By Joanne Elston, posted 23/04/21

An insight into foreign textile markets from our Swapshop Coordinator


Photo: JR Harris - Unsplash.


Based on UK Government statistics, it is likely that over 400 000 tonnes of used/second-hand textiles are exported each year. They are sent abroad, labelled as aid and sold on in textile markets for very low prices.

Are foreign textile markets not a good thing?

At first, foriegn textile markets sound like a great idea. We are sending clothes to countries where they will be reused and told that they go to people who may not otherwise be able to buy their own clothes. These markets, however, have been associated with destroying local textile economies. The second hand clothing enters these countries as ‘aid’ and is often not taxed, meaning that these clothes are incredibly cheap and undercut the prices of things produced locally. This means that people no longer buy locally produced items and local companies can no longer survive. In Akan, the most widely spoken language in Ghana, these clothes are referred to as “Obroni Wawu” which roughly translates as “dead white man’s clothes”.

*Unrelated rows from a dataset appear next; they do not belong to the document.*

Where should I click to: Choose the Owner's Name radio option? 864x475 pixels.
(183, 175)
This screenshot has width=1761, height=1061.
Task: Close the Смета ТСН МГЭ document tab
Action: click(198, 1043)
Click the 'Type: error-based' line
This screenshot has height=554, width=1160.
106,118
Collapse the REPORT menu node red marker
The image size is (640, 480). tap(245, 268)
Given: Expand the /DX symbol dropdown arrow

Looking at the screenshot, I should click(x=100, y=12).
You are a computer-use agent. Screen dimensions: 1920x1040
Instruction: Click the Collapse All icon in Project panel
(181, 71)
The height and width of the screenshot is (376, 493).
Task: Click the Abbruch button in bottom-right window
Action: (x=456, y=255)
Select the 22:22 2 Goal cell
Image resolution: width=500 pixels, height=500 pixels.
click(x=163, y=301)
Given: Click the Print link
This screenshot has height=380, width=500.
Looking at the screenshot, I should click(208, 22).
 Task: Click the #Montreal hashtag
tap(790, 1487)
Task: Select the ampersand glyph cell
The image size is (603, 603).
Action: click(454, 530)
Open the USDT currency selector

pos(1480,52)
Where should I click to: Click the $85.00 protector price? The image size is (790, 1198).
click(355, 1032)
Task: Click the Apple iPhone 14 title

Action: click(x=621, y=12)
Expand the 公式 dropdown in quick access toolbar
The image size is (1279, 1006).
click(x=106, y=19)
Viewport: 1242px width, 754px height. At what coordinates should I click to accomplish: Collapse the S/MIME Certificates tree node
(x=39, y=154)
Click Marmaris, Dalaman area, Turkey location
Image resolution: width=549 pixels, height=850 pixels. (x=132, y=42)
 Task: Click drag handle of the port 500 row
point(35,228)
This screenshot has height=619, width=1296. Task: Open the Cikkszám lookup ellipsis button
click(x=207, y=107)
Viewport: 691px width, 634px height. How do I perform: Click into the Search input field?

The number of items sent to these markets is also problematic. According to the American NGO the OR Foundation, before the pandemic, 15 million items were arriving in Ghana each week. For a country with a population of 31 million, this is one new garment per person every 2 weeks. It is crazy to assume that all of these items can be used and are genuinely needed. According to the same NGO, around 40% of the items that arrive in Ghana end up discarded. Given that there are concerns with microplastics polluting the areas around landfill sites as synthetic textiles start to degrade, we, as rich western countries, are using foreign textile markets as a way of pushing the problem of soil and water pollution onto other countries rather than dealing with it in the countries where these clothes are worn and used.Considering that there are already social justice concerns around the rights of garment workers, the fact that we are now exploiting other countries at both ends of the supply chain cannot, in any way, be considered fair.

Why keep going?

Last year, there were some discussions of Kenya stopping its ‘mitumba’ second hand clothing market due to concerns that it was having negative impacts on the local economy and local business. It has now been announced that this will not happen. The USA have threatened to remove Kenya from the African Growth and Opportunities Act (AGOA) for ‘violating safe trade’ between the USA and Kenya. This is effectively blackmailing Kenya into continuing to act as a waste dump for the USA. This was not an idle threat, the same thing has already happened with Rwanda where they were not allowed to be a part of AGOA as they wanted to increase the taxes on second hand clothing to give their own textile markets a chance. If we want to say that we are helping other countries, we should be doing it on their terms,not forcing them to take more textiles than they can ever use, a large proportion of which end up in their landfill sites instead of ours.

Is there a solution?

As well as pointing out problems, we want to highlight things that can be done to change them.

Textile recycling: It is still hard to find much information on Textile Recycling, however it appears that less than 1% of second hand textiles are being recycled in the EU. Researching textile recycling could help us to deal with clothes at the end of their lives, as well as giving us a more sustainable and local source of fibres for creating new clothes.

Dealing with this problem in our own countries: I once suggested to someone who works for an environmental organisation that we should stop sending clothes abroad and their response was to ask what we would do and how we would cope with it all. To me, this is exactly the point. While we continue to send so much abroad, it is a problem that we do not have to see or deal with. If we stopped sending so much to other countries, we would be forced to confront the issue of our overconsumption and develop ways of dealing with these textiles rather than ignoring them. There are many people within Scotland and the UK who cannot afford new clothing and who could be supported by these clothes being given to local groups.There are also many people who are happy to buy second hand clothing or turn old clothes into new items that can be reused such as the Ian Snow Scrap Scrap Scheme.

We can still recognise that as a country with a lot of wealth, we may be able to help people in other countries by sending supplies abroad, however this should only only be done if things are asked for so that we send over things that are genuinely needed and each country or group is in control of what and how much they take.